Para Bespalov, responder à hostilidade com escalada retórica, revanchismo ou tentativas de proibição por decreto não produz resultados. O autor compara a russofobia à sinofobia dirigida contra a China e sustenta que países que desafiam a hegemonia ocidental enfrentam esse tipo de reação.
A alternativa apresentada é uma agenda de cooperação concreta, com efeitos econômicos e sociais. Bespalov cita a parceria entre China e Brasil, especialmente na área de tecnologia, como exemplo de relações materiais capazes de alterar percepções mesmo diante da influência do discurso cultural e midiático ocidental.
Ana Livia Esteves e Marco Fernandes, autores de um relatório do Valdai sobre a cooperação entre Brasil e Rússia, avaliam que os ganhos econômicos podem reduzir o impacto de ataques políticos e midiáticos. O documento ainda será publicado.

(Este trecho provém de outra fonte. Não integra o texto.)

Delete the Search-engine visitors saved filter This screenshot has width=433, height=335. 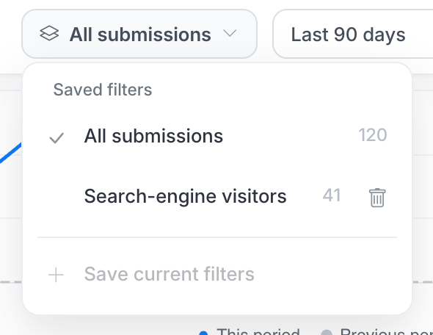tap(377, 198)

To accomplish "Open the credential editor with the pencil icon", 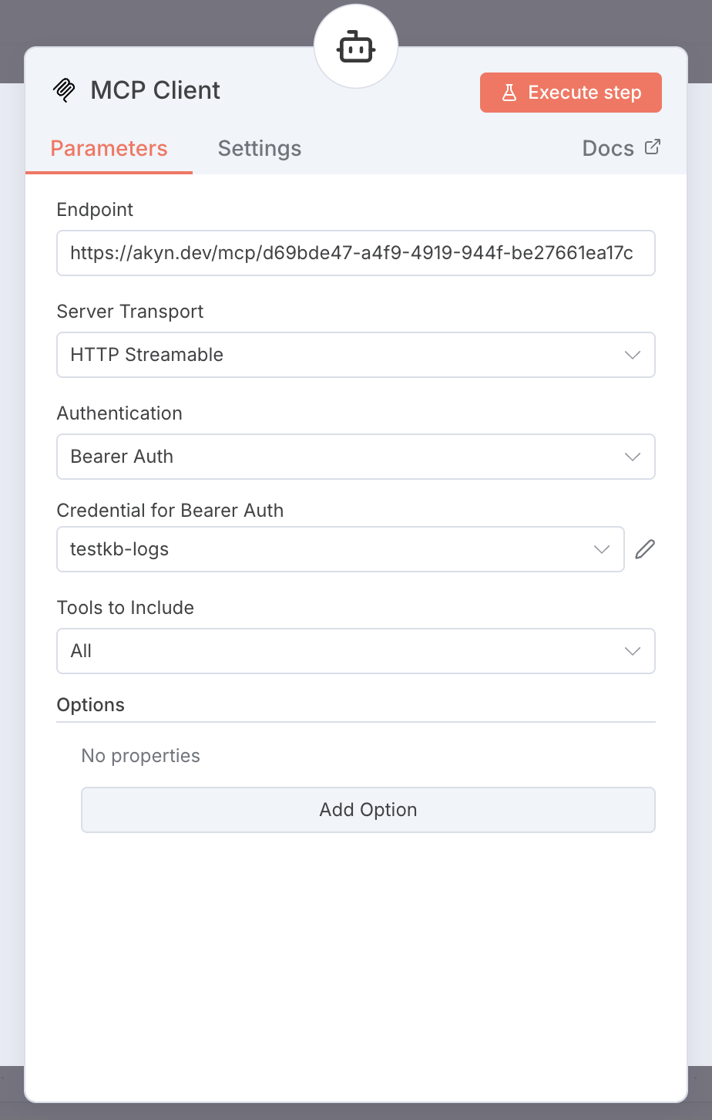I will coord(645,548).
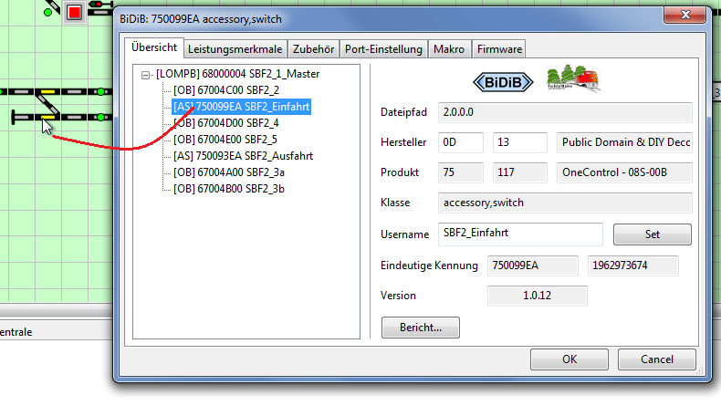
Task: Click the upper yellow switch track symbol
Action: coord(47,92)
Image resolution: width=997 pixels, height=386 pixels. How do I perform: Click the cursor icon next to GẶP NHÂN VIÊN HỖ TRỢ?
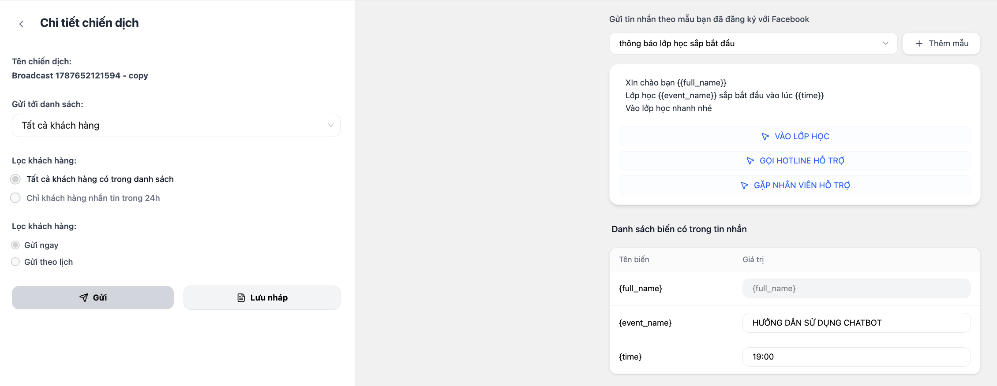[x=744, y=186]
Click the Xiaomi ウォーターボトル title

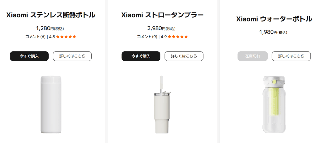pos(274,19)
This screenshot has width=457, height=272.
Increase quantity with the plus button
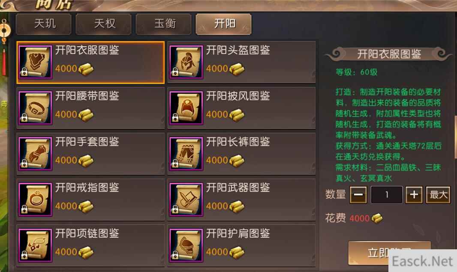pos(414,194)
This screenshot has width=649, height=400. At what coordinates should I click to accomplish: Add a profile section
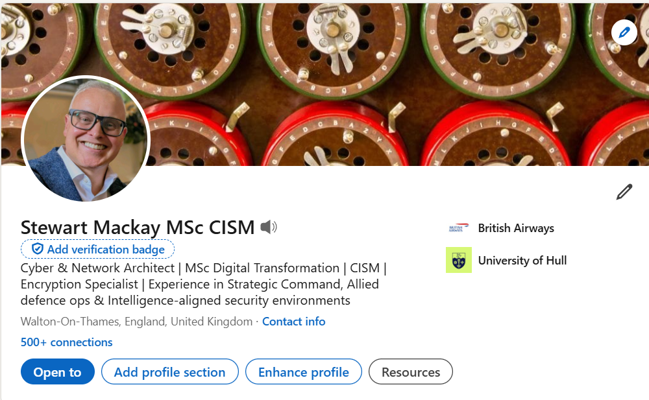(169, 371)
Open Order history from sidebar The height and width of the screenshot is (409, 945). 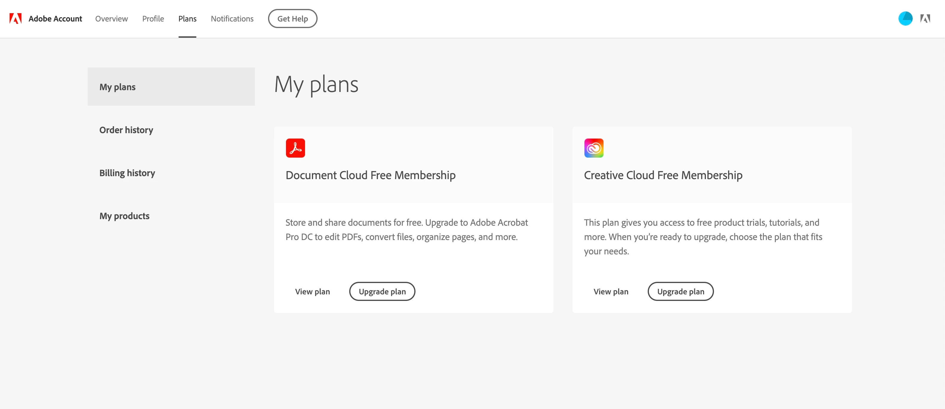[x=126, y=130]
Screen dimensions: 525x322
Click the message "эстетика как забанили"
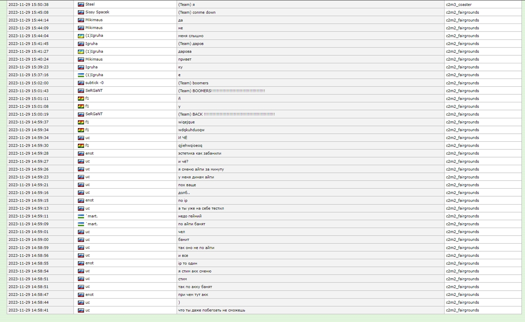click(x=200, y=153)
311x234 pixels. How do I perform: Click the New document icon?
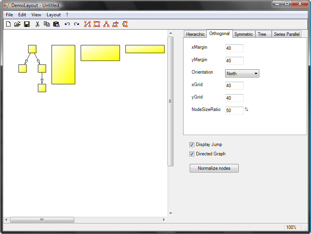click(8, 24)
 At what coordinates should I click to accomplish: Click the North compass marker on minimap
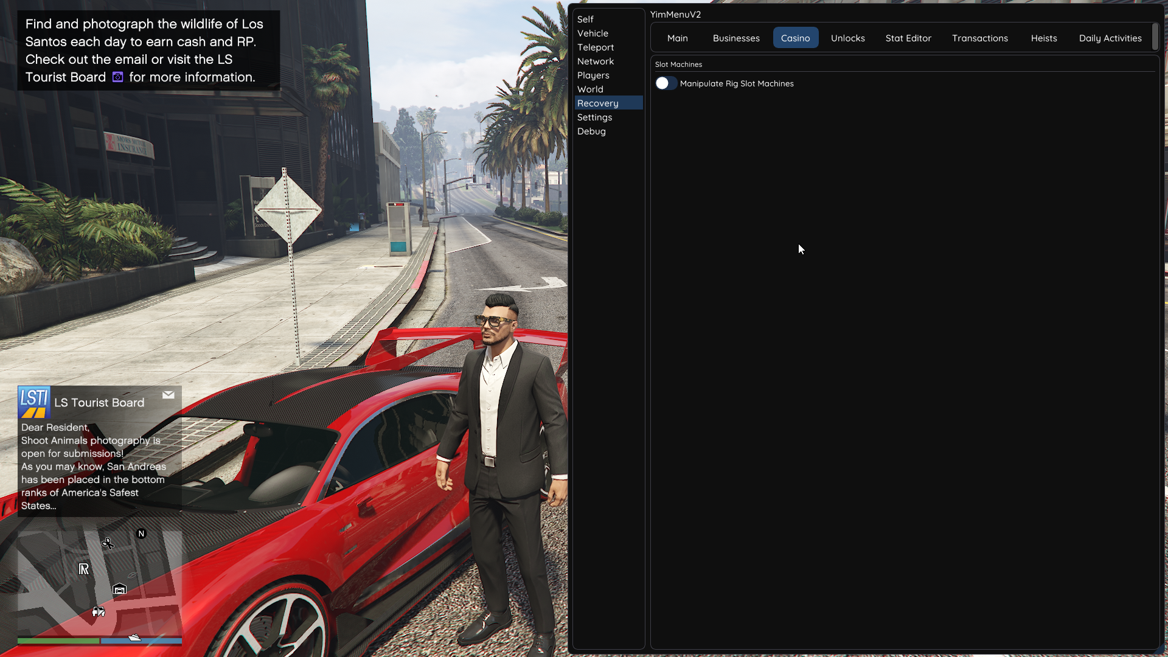[x=141, y=534]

Cooperação e presença internacional
Bespalov também destaca o papel crescente da Rússia como força anticolonial e provedora de segurança para países africanos. Na avaliação dele, a presença efetiva na vida das populações, por meio de oportunidades de crescimento e desenvolvimento, é mais relevante do que a tentativa de construir uma imagem favorável para meios de comunicação controlados por países do Norte.
“Construir uma agenda ampla e positiva” é, segundo o autor, uma resposta mais eficaz aos episódios de russofobia do que uma postura defensiva. Ele defende alianças pragmáticas baseadas em desenvolvimento mútuo e vantagens concretas.
A análise sustenta que preconceitos históricos presentes na Europa não desaparecem rapidamente. Por isso, a Rússia e os países do Sul Global deveriam priorizar uma agenda soberana e propositiva, capaz de fortalecer relações internacionais menos dependentes das pressões do eixo euro-atlântico.